Happy Anniversary, Handsome Stranger



(Marybeth Hicks is a writer and author of the features “then again.” and “A View from the Pew.” A wife of 17 years and mother of four children from first grade to freshman year, she uses her columns to share her perspective on issues and experiences that shape families and the communities we share. Marybeth began her writing career more than 20 years ago in the Reagan White House. She also has worked in marketing and public relations positions in corporate and agency settings. Mostly, she spends a lot of time in her mini-van, where the real work of parenting actually happens. Learn more about Marybeth and her column at www.marybethhicks.com.)



This year, I celebrate an important anniversary. Not the day I married my husband (17 years ago), or a milestone birthday (44 is more like a rock than stone). No, the balmy breezes of summer will usher in the first anniversary of that momentous occasion: The Day a Handsome Stranger Hit on Me While My Husband and Four Children Stood Nearby.

It's an event I'll never forget.

We're downtown at the music festival listening to a Cajun band. The accordion is fired up, the fiddle is hot, and the lead singer plays a mean triangle. They're singing in French, mostly, so who knows what they're saying? But who cares? They have roughly 300 people dancing under a tent, generating some heat to make up for the unseasonably cool temperature on this summer night.

My husband and our two younger kids have staked out a spot several feet behind me, where the chances of dripping ice cream on strangers are minimized. They're perched on a curb for a better view. The older girls are with me, just behind the last row of chairs that surround the dance floor. Great spot — not too close to the speakers and a clear view of the band.

I'm not one to let a good beat go unnoticed so I bounce to the music, which is also helping me keep warm. I've already zipped up my sweatshirt against the chill and pulled my sleeves down over my hands.

Bopping in place to the music as I am, with my wedding ring hidden under the sleeve that doubles as a mitten, I must look like I'm itching to join the dancers. Or, I'm just a middle-aged hottie and I don't know it. Because on about the third song of the set, a tall, attractive, 30-ish guy comes over to me and says, “Would you like to dance?”

Dance? Me? With you? A good looking 30-ish guy who isn't the father of my four children, who are now all watching you and wondering what you've just said to their mother?

“No thanks,” I smile, “I brought my regular dance partner.” I nod back toward my husband. The tall, attractive, 30-ish guy says something gracious and walks away.

I turn to my spouse, who gives me a wink and a look that says, “You've still got it, babe!” And that's that.

But not quite.

Now the children weigh in. The younger ones are confused. They know this was odd and they have questions. “Who was that? Do we know him? Why did he talk to you?”

The older girls are livid. “How dare he come up and ask you to dance! What kind of woman does he think you are? And just what did you do to get his attention?” Suddenly, it's my fault a stranger invited me to two-step.

Mostly, they're so embarrassed they want to vaporize. How could I interact with a man who's not their father in a conversation about dancing?

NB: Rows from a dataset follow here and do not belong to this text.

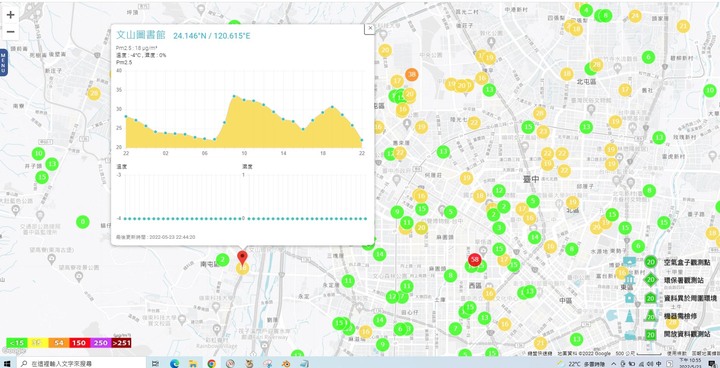The height and width of the screenshot is (368, 720).
Task: Select the red 58 sensor marker
Action: (x=475, y=259)
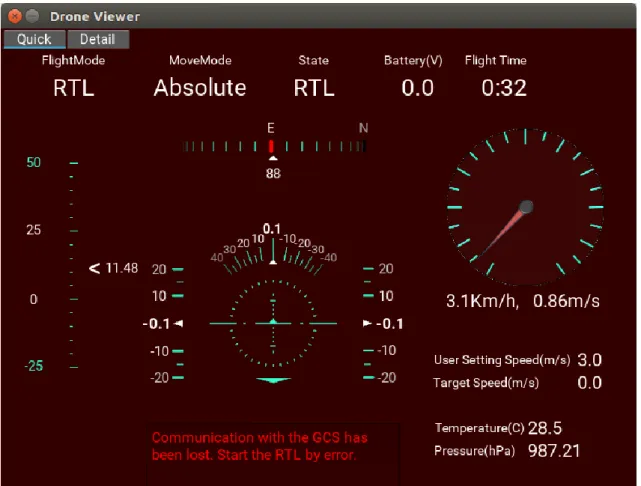Screen dimensions: 641x486
Task: Click the User Setting Speed value 3.0
Action: coord(589,360)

One daughter stalks off to stand on the curb with her dad. The other one looks at me like I'm Jezebel and plops down in an empty seat several rows from where I'm standing. Clearly, this encounter seems disloyal to them.

But they don't get that I have just impressed the only man on planet Earth who matters to me.

I don't expect this will happen again in my lifetime, so I've decided to create an anniversary out of the Day Someone Reminded My Husband He Is the Lucky Man Who Got the Girl.

These days, lots of young men ogle us, but they aren't looking at me. They're checking out our eldest daughter. Needless to say, my husband's response is less enthusiastic.

I mean, a handsome stranger hitting on his wife is one thing. But his 14-year-old high school freshman? Don't even think about it.